S&P 500 Futures drop 0.50% amid Gamestop chatter, covid vaccines and China
- S&P 500 Futures refresh intraday low while defying the previous day’s corrective pullback.
- Brokers’ restrictions, US House Financial Services Committee hearing highlight Gamestop sage.
- Novavax conveyed upbeat results of phase 3 trials, China warns Vietnam of a war.
S&P 500 Futures declines to 3,755, down 0.65% intraday, during early Friday. The risk barometer recently extended its early Asian pullback after China warned Vietnam. Updates over the recent trading restrictions for retail as well as the coronavirus (COVID-19) vaccine news and developments concerning US President Joe Biden’s $1.9 trillion stimulus also direct the market mood off-late.
China’s warning to Taiwan is likely to reach the US if the matter escalates and hence traders are eyeing the fresh Sino-American tussle. “Taiwan, claimed by China as its territory, reported multiple Chinese fighter jets and bombers entering its southwestern air defense identification zone last weekend, prompting Washington to urge Beijing to stop pressuring Taiwan,” said Reuters. On the contrary, the Financial Times (FT) said earlier in the week that the US Treasury is planning to delay the ban on American investments for Chinese firms with alleged military ties.

■ Your tasks:
(a) In the S&P 500 futures report, output the passage from "- Novavax conveyed" up to and including "market mood off-late." without any changes.
(b) In the S&P 500 futures report, what level did S&P 500 Futures decline to during early Friday?

■ Data under study:
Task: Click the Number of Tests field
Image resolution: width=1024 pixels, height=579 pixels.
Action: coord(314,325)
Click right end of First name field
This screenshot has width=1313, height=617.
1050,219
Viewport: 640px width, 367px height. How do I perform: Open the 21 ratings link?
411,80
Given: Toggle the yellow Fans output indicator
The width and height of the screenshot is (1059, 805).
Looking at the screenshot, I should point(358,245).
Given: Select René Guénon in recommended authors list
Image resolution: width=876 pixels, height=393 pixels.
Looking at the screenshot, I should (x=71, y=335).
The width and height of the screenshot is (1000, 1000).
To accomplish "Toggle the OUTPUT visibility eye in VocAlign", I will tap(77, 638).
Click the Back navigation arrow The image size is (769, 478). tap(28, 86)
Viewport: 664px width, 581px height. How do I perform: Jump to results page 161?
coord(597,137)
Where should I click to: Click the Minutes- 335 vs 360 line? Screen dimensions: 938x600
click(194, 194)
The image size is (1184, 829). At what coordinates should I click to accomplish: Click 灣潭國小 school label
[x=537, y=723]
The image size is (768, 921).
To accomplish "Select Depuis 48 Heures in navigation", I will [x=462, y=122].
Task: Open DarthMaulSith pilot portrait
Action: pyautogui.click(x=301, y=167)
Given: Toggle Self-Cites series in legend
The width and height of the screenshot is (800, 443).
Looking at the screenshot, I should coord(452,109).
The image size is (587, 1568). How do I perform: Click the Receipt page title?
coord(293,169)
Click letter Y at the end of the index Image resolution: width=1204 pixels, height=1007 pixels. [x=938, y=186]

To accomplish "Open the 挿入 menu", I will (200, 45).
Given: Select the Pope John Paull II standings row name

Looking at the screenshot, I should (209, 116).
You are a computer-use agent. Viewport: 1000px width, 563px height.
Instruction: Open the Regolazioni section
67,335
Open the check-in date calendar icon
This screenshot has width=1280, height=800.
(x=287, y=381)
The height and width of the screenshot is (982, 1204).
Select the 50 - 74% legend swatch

■ Responses:
(a)
- Novavax conveyed upbeat results of phase 3 trials, China warns Vietnam of a war.
S&P 500 Futures declines to 3,755, down 0.65% intraday, during early Friday. The risk barometer recently extended its early Asian pullback after China warned Vietnam. Updates over the recent trading restrictions for retail as well as the coronavirus (COVID-19) vaccine news and developments concerning US President Joe Biden’s $1.9 trillion stimulus also direct the market mood off-late.

(b) 3,755